- _Work instructions_:
1. According to the text about the drug industry and Merck, which rival company's drug launch did Merck try to gatecrash?
2. Carry on the text about the drug industry and the Vioxx case, picking up after its final sentence.

(Passage to read)

With the prospect of ongoing litigation likely to drag on for decades and share prices in freefall, can the industry recover from the aftermath of this latest scandal and bounce back against the backlash that has eclipsed the importance of innovation and discovering new treatments?
It is the question which industry analysts are deeply divided over. For a long time now the reputation of pharma has been mixed to say the least. At best, the industry is seen as a provider of life saving therapy, pioneering the use of innovative research for the greater good of mankind.
At worst? An image of greedy multinationals, which capitalise on the ills of mankind for profit, seizing an opportune moment to develop and market drugs that knowingly pose a danger to its patients.
If the revelations that came out of the Merck case are to be believed, thenthe latter image predominates. Pharma will have truly hit a new low point.Merck has been accused of deliberately withholding information about the potentially fatal side-effects of Vioxx from regulators on both sides of the Atlantic. In its desire to rush its product on to the market, Merck was also accused of misleading doctors about the risks of the drug.
In an industry where first means everything, Merck's attempt to gatecrash the launch of rival Pfizer's Celebrex has ultimately proved disastrous. Celebrex was just one of a handful of drugs vying to become the first COX-2 treatment to appear on the market.
The profits would have potentially run into billions of pounds, and competing companies were spending millions on making and marketing their drugs. New drug, new class, old rivalries.

(End Passage to read)
(Material provided)

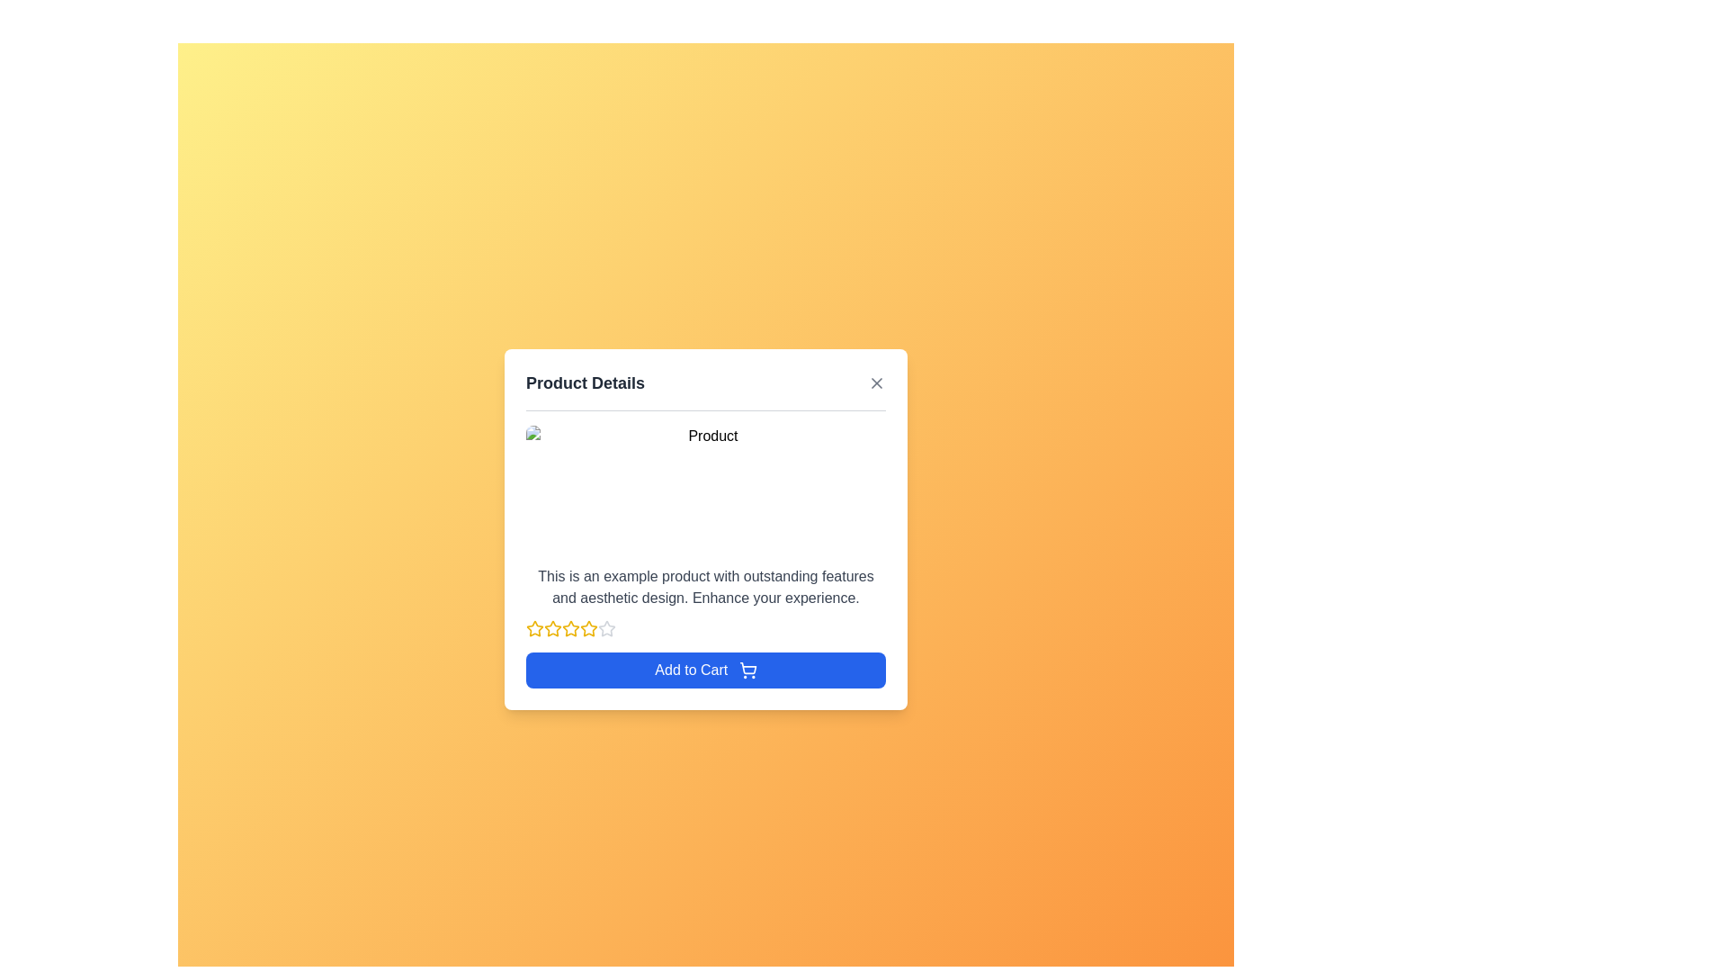 The height and width of the screenshot is (972, 1727). What do you see at coordinates (551, 627) in the screenshot?
I see `the second star icon in the horizontal rating system, which is a yellow outlined star with a white center` at bounding box center [551, 627].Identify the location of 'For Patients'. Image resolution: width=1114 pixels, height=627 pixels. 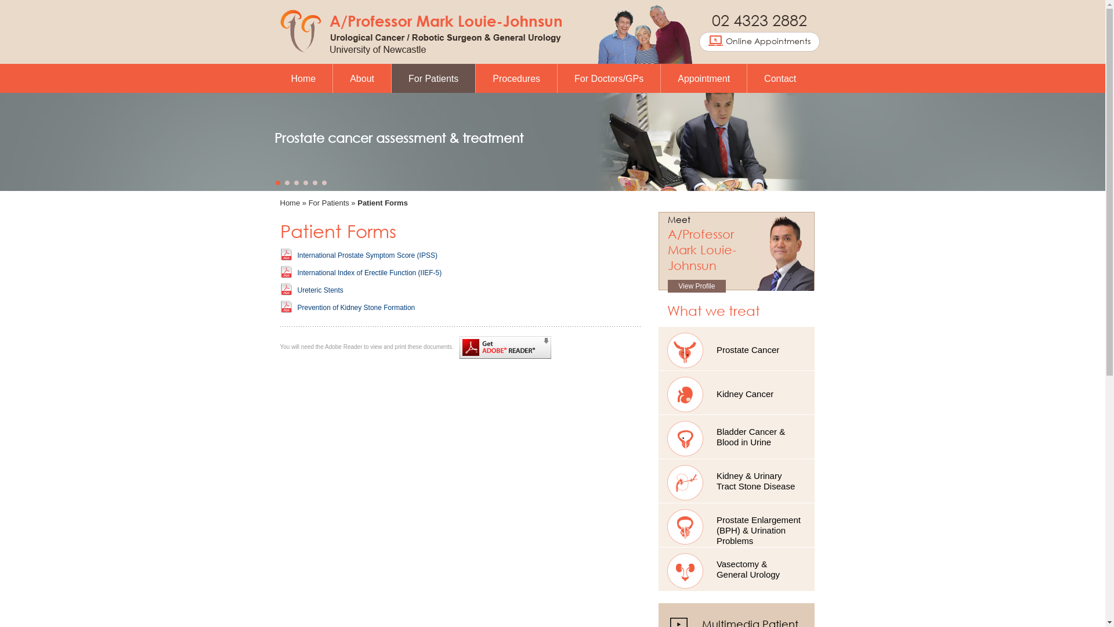
(433, 78).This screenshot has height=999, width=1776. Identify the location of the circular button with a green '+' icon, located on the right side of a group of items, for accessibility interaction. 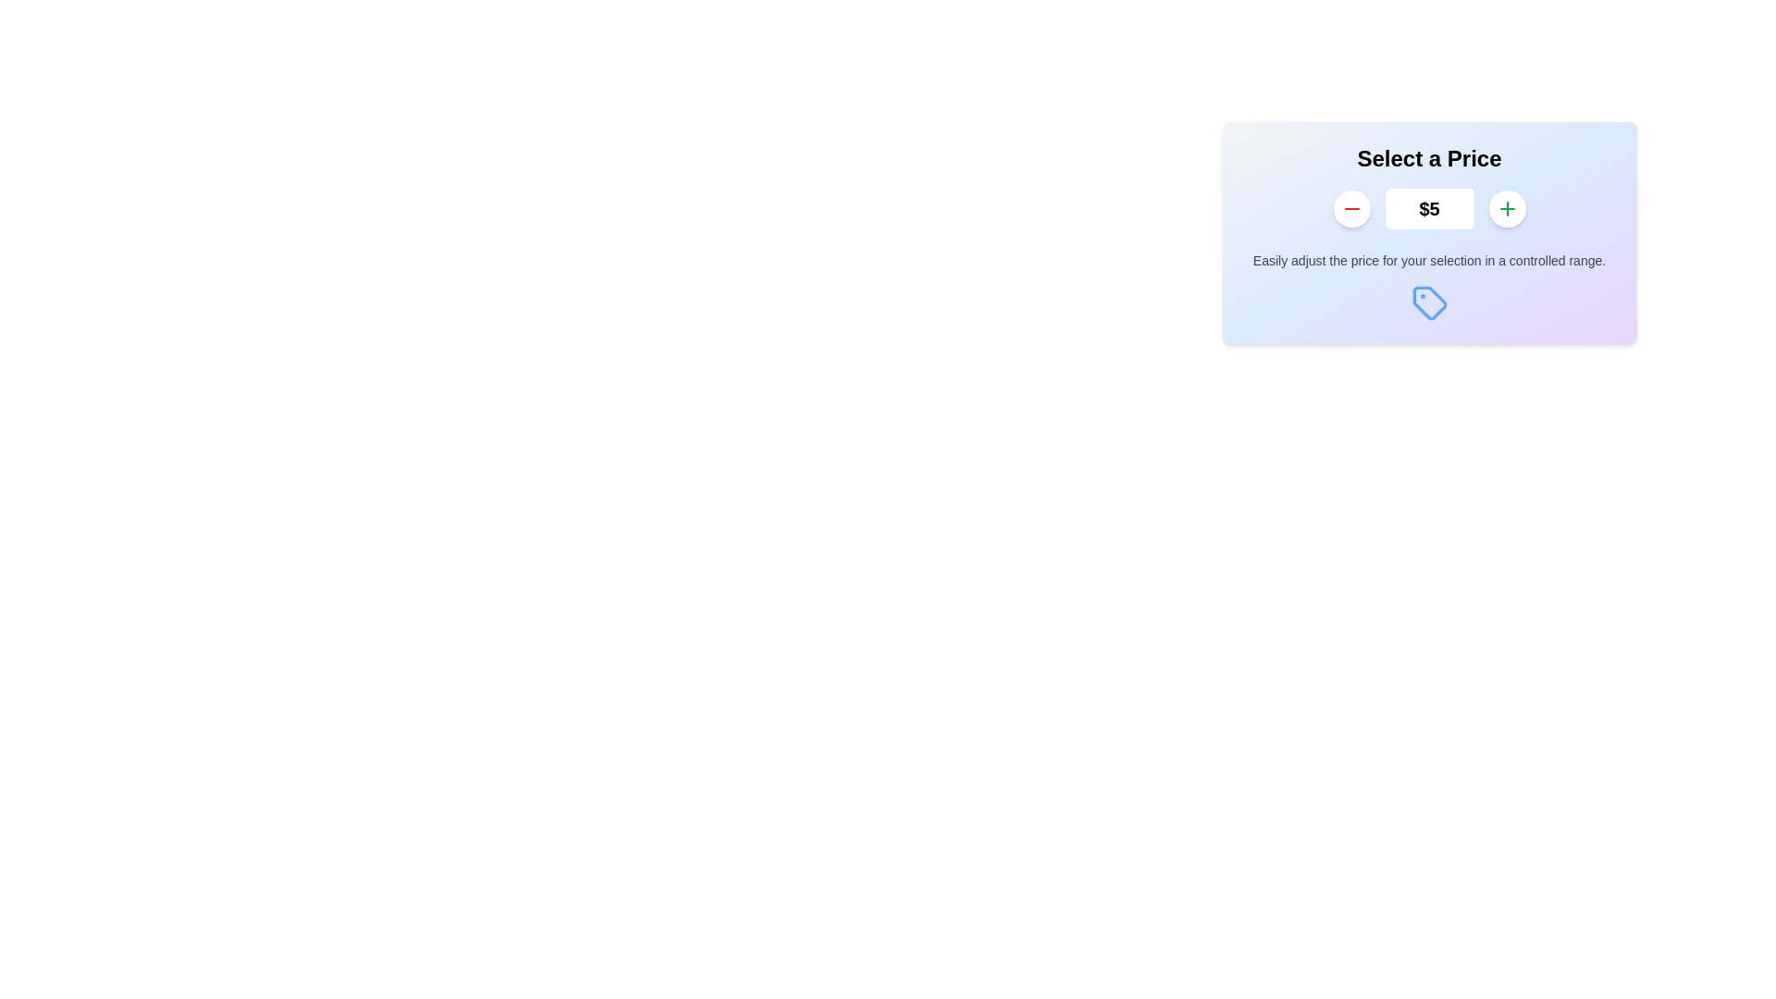
(1507, 208).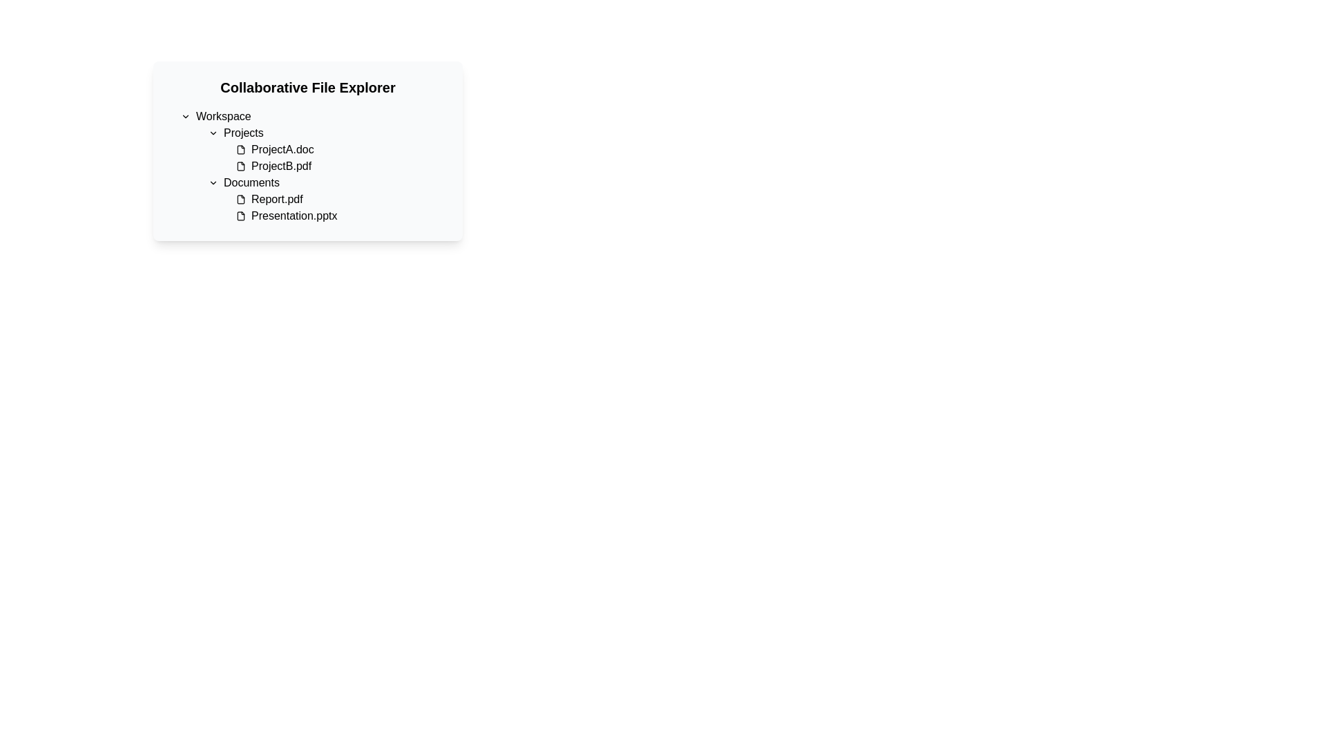 The image size is (1326, 746). I want to click on the chevron icon next to the 'Documents' label, so click(251, 182).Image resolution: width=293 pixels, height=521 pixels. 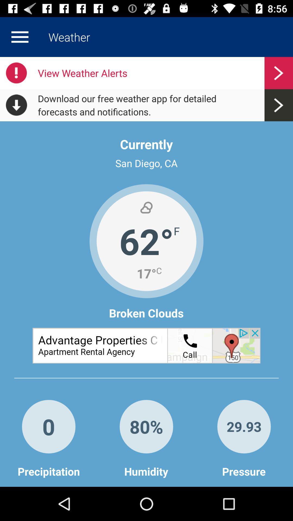 I want to click on main menu, so click(x=20, y=37).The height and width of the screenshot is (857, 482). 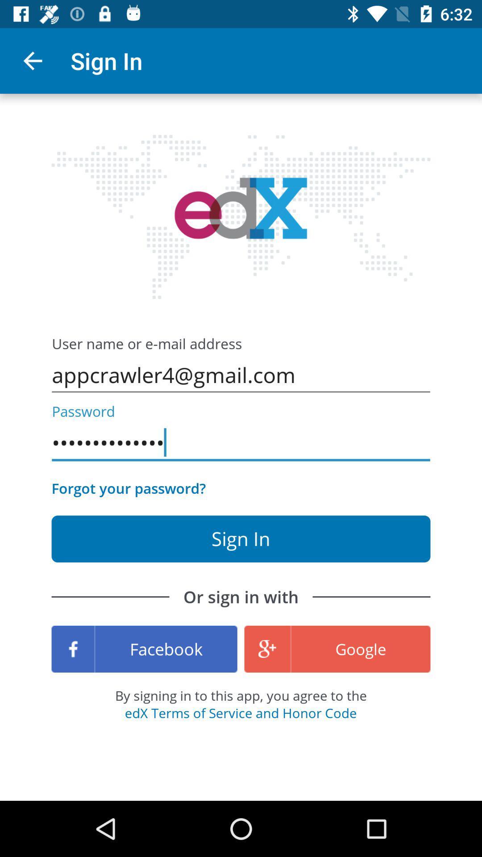 I want to click on the item above or sign in, so click(x=128, y=487).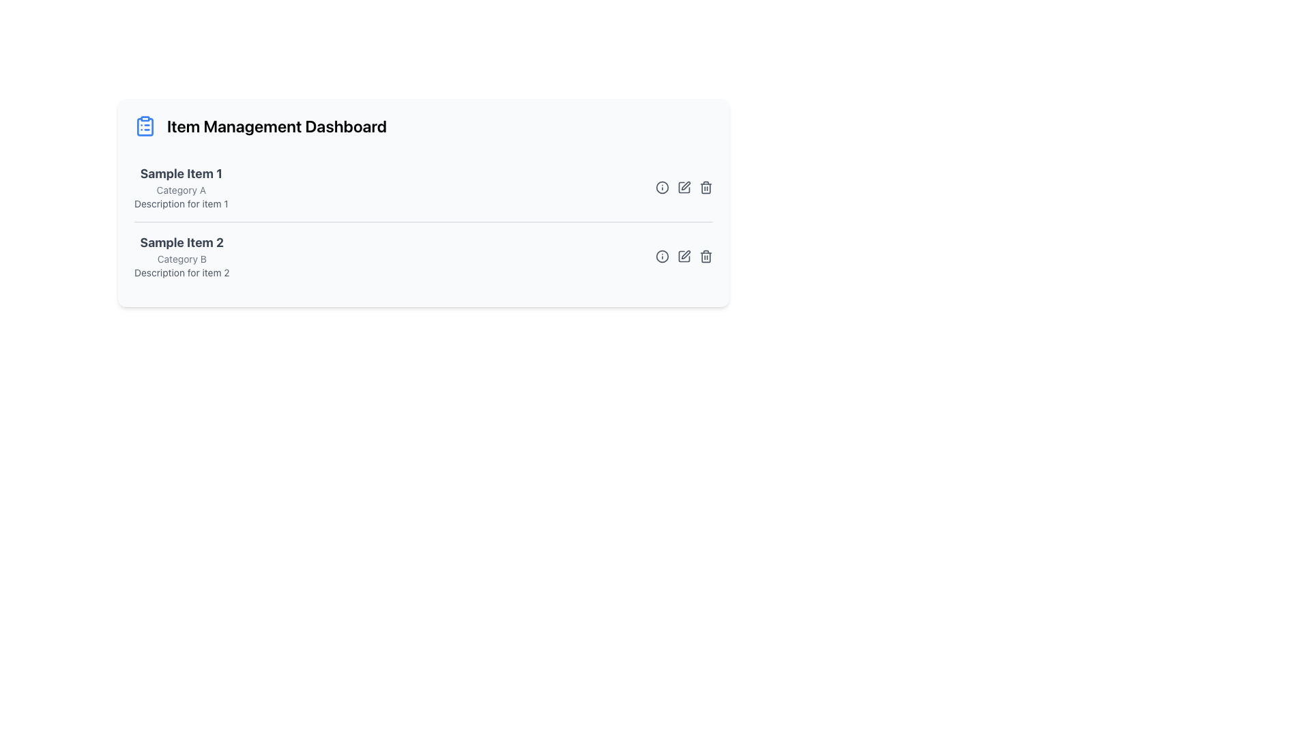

(End Material provided)

- _Responses to the tasks_:
1. Pfizer's Celebrex

2.
The stakes have never been higher. With declining R&D budgets, the lack of potential blockbusters in the pipeline and unrealistic expectations from the public and shareholders, big pharma seems to have succumbed to the pressure - with devastating consequences.
Pharma can point to the changes in the industry that began in the early 1990s. The advent of the blockbuster drugs on which big pharma have increasingly relied on also ushered in an era in which the focus shifted to profit-maximisation through heavy marketing, possibly at the expense of scientific inquiry. With worldwide sales nearly doubling since 1997 to around $500 billion and a healthy pipeline big pharma had little to complain about.
Fast-forward to the present and it is a different story. The industry finds itself in the dock, faced with an avalanche of litigation instigated by users who demand someone be held to account.
Pfizer is another drug giant also suffering from the shadow of the COX-2 cloud. Pfizer faces court action over Bextra, which in April, was pulled from the market because of safety risks. The US Food and Drug Administration also ordered Pfizer and 19 other popular prescription competitors to provide stronger warnings about possible cardiovascular risk in pain relievers.
GlaxoSmithKline and Novartis - who have not completely given upon the drug class - are said to have invested millions in clinical research to prove the safety of new COX-2s. These drugs are likely to be under scrutiny like never before, facing regulation of the highest standards.
Zyprexa, which earned Eli Lilly $4.4 billion (€3.6 billion) in 2004, was the subject of a $690 million settlement with thousands of users for its schizophrenia drug. The users had claimed that it increased their risk of developing diabetes.
In September last year, GSK settled a lawsuit over Seroxat after accusations that the firm were suppressing data showing a link between its product and teenage suicide. Since then, other drug firms have followed GSK's lead and begun to publish the results of clinical trials on the Internet.
Such is the power and influence that big pharma wields, perhaps it is the hesitancy in holding them to account that has resulted in the events of this week. Only now have they bowed to the pressure to disclose clinical data. Indeed, most of big pharma has followed suit in a clear display of openness as well as a sense of unity that is rare amidst the rivalry and competition.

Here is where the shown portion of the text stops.